Patrick Boucheron: Non! Non parce que d’abord ce n’est pas possible de tout jeter. Il y a quelque chose qui s’appelle l’institution et qui conserve pour vous. Il arrive un moment où c’est impossible de disparaître. Ensuite, on est ce que l’on conserve mais aussi beaucoup ce qu’on abandonne, ce que l’on rejette; on est ce qui manque.
Pour moi, la question de la postérité, de l’archive, ne se pose absolument pas. S’il faut choisir entre avoir raison demain et être utile aujourd’hui’, je préfère être utile aujourd’hui.

Ce point de vue peut surprendre dans le sens où ils ne font pas écho à la mode du moment mais cette vision minimaliste et critique des archives n’est, à mon avis, pas aussi rare qu’on veut bien le dire cela chez les « acteurs » de la société, ceux qui pensent et produisent de l’information, personnes physiques ou personnes morales. Il faudrait réaliser une enquête plus large auprès d’un panel significatif, d’historiens mais aussi de scientifiques, de politiques, de managers, d’artistes, etc.

Concernant la dernière remarque, on pourrait objecter que constituer des archives de soi (de son activité) et être utile dans la cité aujourd’hui ne sont pas des actions incompatibles mais l’enjeu n’est pas sans doute pas là. Ce regard sur les archives met en lumière deux arguments particulièrement intéressants dans le débat sur la mémoire:

  1. le non-archivage délibéré est une action positive;
  2. la qualité des sources n’est pas corrélée à leur quantité.

Ces propos de Patrick Boucheron me rappellent un petit livre qui m’avait enchanté il y a quelques années: A bas le savoir, de Didier Nordon (L’Atalante, 2005), qui met en évidence l’énorme surplus de documents sans intérêt, inutiles, inutilisés, inutilisables ou mésutilisés, et pourtant conservés. Comme un boulet de mémoire qu’il faut traîner et qui entrave…

Réflexion à revisiter dans le contexte du stockage illimité des données tels que certains (littéraires ou scientifiques) le préconisent, et en perspective des prouesses à venir de l’intelligence artificielle.
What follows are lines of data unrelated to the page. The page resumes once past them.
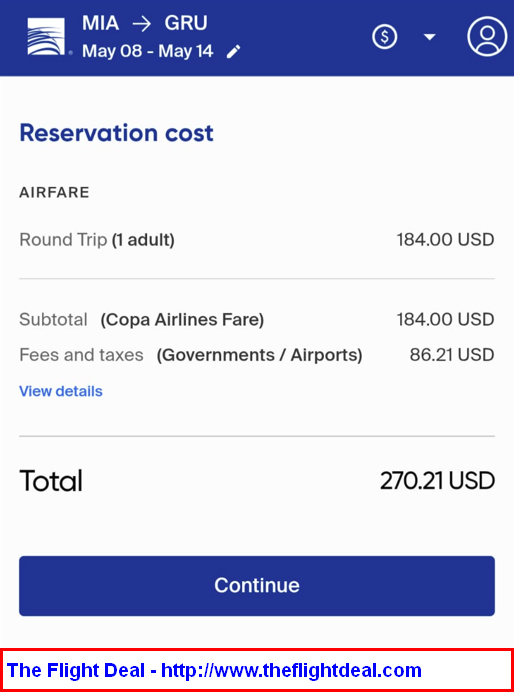Click the 86.21 USD fees amount
Screen dimensions: 514x692
pyautogui.click(x=452, y=355)
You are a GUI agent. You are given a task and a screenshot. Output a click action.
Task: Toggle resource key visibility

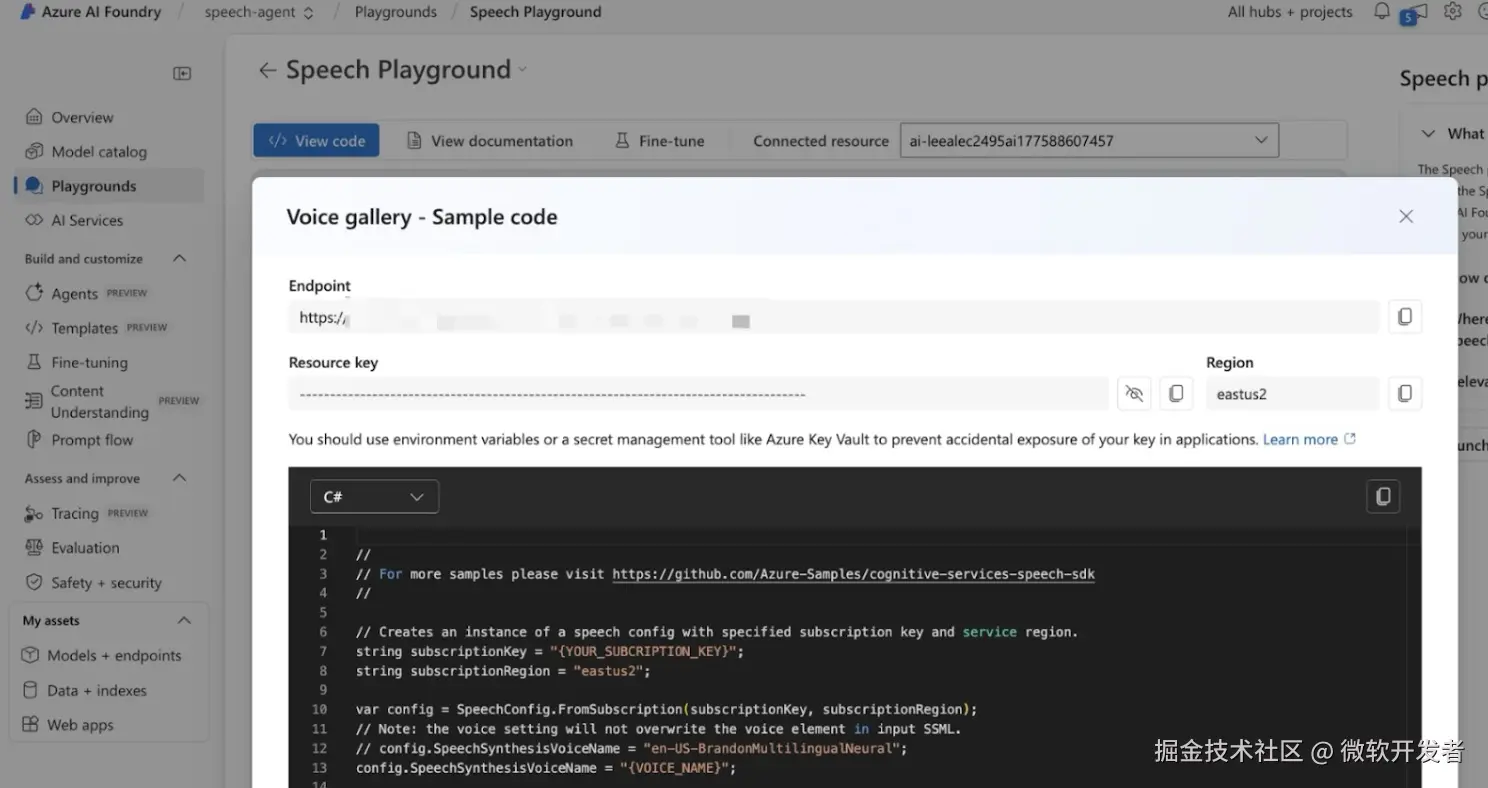pyautogui.click(x=1134, y=394)
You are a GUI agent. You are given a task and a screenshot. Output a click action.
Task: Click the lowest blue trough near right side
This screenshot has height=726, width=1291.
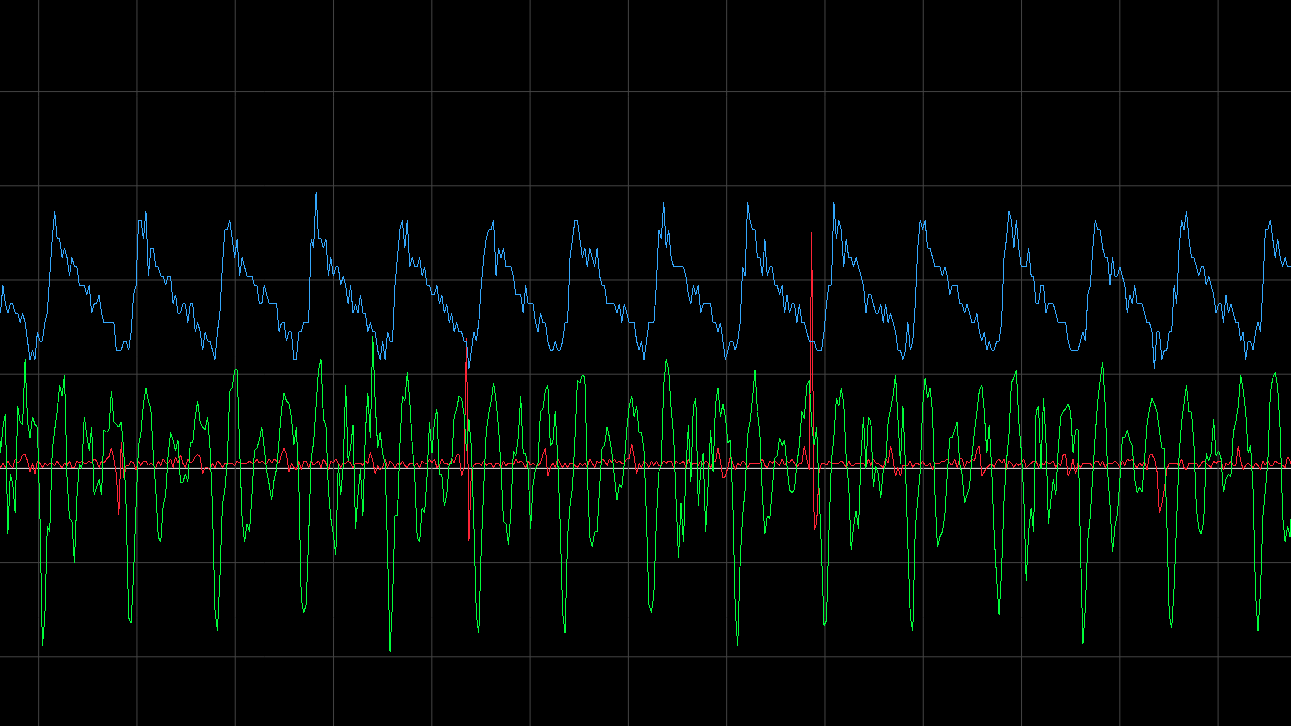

J’aimerais un grand débat sur le sujet.

4 commentaires

  1. Pour celui qui ne sait pas lire, quel intérêt y a -t-il à conserver des livres? Mais comment « lirons » nous demain?
    Il y aura, c’est en émergence, des traitements massifs de données numériques, ce ne sera pas de la lecture (et d’ailleurs pas vraiment de l’intelligence), mais des parcours, des classements, des catégorisations, des comparaisons de ces volumes, qui ne produiront pas de la connaissance à proprement parler, mais révéleront des bizarreries, des rapprochements inattendus, qui attireront notre attention. Alors nous nous exclamerons : allons voir ce coin là de plus près! et nous chausserons nos lunettes pour lire, bien traditionnellement les documents s’y référant, pour produire de la connaissance bien classique avec notre non artificielle et limitée intelligence .
    Je crois que chaque époque conserve selon sa capacité à exploiter. Celui qui marche se satisfait d’une carte d’état major, mais avec un avion, on se prend à rêver d’autres cartes. Nous sommes à un changement d’échelle, sans bien savoir d’ailleurs, je suis d’accord avec toi, quelle sera la juste mesure.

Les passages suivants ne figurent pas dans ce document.